A study was a quasi-experimental study, with an experimental group or groups (e.g., groups of students involved in an informal science learning program or activities) and a control or comparison group (business as usual or not involved in an informal science program or activities), respectively. Studies that lacked a control/comparison group, wherein participants did not engage in informal science learning programs, were systematically excluded from the analysis. For instance, Knapp and Barrie ( 2001 ) compared two field trips to a science center, and Wilson et al. ( 2012 ) tested the effectiveness of two versions of a film for part of the science center planetarium demographic to compare children's learning and attitude changes in response to films. These studies lacked a control group, and were not included in this study.

A pretest–posttest design was included in the study, typically involving collecting data from participants at two distinct time points: before the implementation of an informal science learning intervention or treatment (pretest) and after the intervention or treatment had been administered (posttest). The studies involve the same group of participants being measured on the same variables at both the pretest and posttest stages. Studies that did not collect the pretest data were excluded from this study.

A study had to include students’ interests, attitudes, and/or self-efficacy as outcomes. In our meta-analysis, we define attitude towards STEM in four ways (as mentioned above): interest, self-efficacy, attitude toward STEM, and career interests, as mentioned above. Studies that investigated the impacts of informal science learning on achievement were excluded from our study.

To be eligible for inclusion, a study had to provide sufficiently detailed quantitative data that facilitated the calculation and extraction of the relevant relationship as an effect size. This criterion ensured that the selected studies provide the necessary information required for effect size estimation, thereby enabling a rigorous analysis of the relationship under investigation. If a study only contained a qualitative interview for analysis, we did not include this study in our analysis because we could not calculate effect sizes.

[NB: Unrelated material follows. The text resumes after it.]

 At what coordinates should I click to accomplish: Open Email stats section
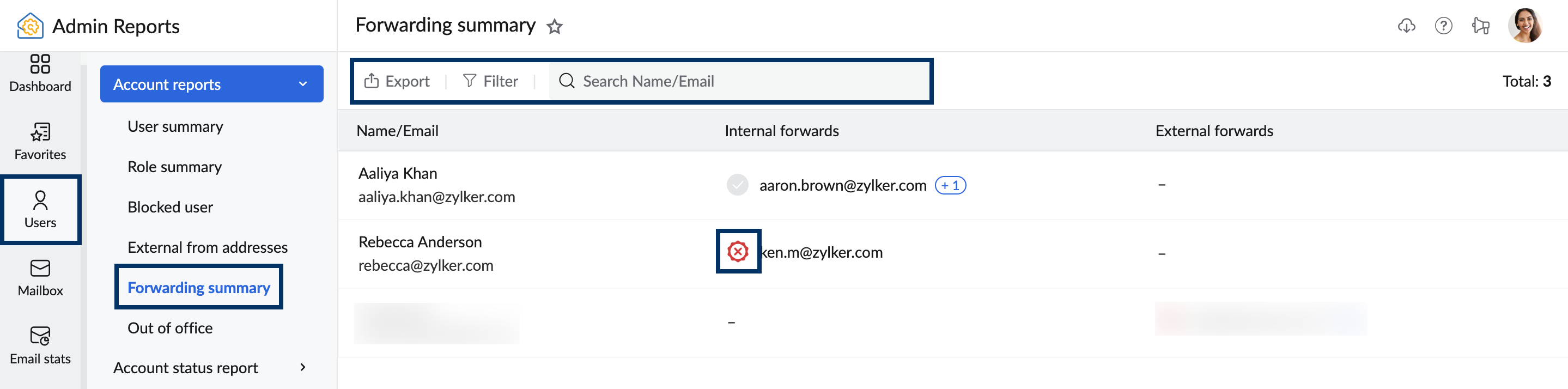coord(40,347)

The present study exclusively focused on samples comprising students from grades K-12, excluding college students or other participant groups.

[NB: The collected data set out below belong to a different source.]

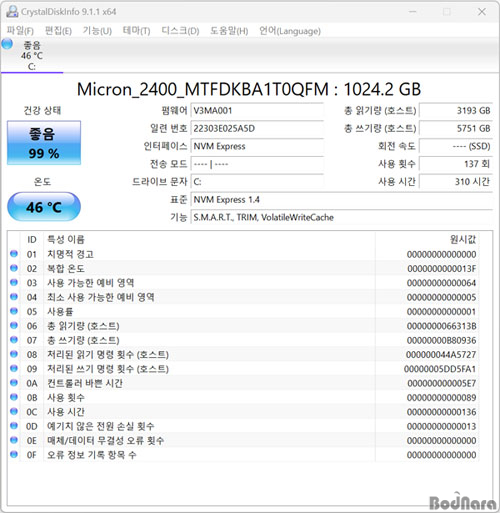The image size is (500, 513).
Task: Open the 파일(F) menu
Action: coord(20,31)
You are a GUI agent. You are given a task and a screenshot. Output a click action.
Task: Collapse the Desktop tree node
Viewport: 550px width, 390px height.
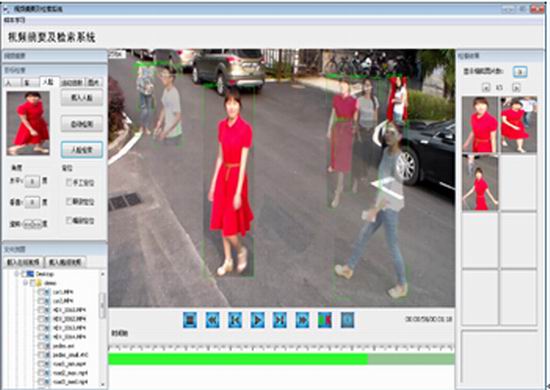(16, 274)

A study must be published or available in English.

Study Selection

As illustrated in a PRISMA flowchart (Fig.  1 ), our initial search yielded 1042 potentially relevant studies as previously used by Maltese and Tai ( 2011 ). We included studies from published journal articles, and gray literature which included conference papers, and theses/dissertations. On the first round of screening, we removed 291 duplicate articles, hence 751 studies remained. Secondary round screening was to review the title and abstract of each article and determine if the study focused on the impact of informal science education on students' interests and attitudes. At this stage, 192 studies were reminded for further full-text examination.

figure 1

Flowchart of the inclusion and exclusion in the meta-analysis

During the third round of screening, a comprehensive review of all articles was conducted independently by both the first and second authors to assess the eligibility of the 192 studies against the pre-established inclusion and exclusion criteria. Although an initial discrepancy emerged between the two reviewers, resolution was achieved through deliberation among the entire research team to determine the final inclusion status of each study.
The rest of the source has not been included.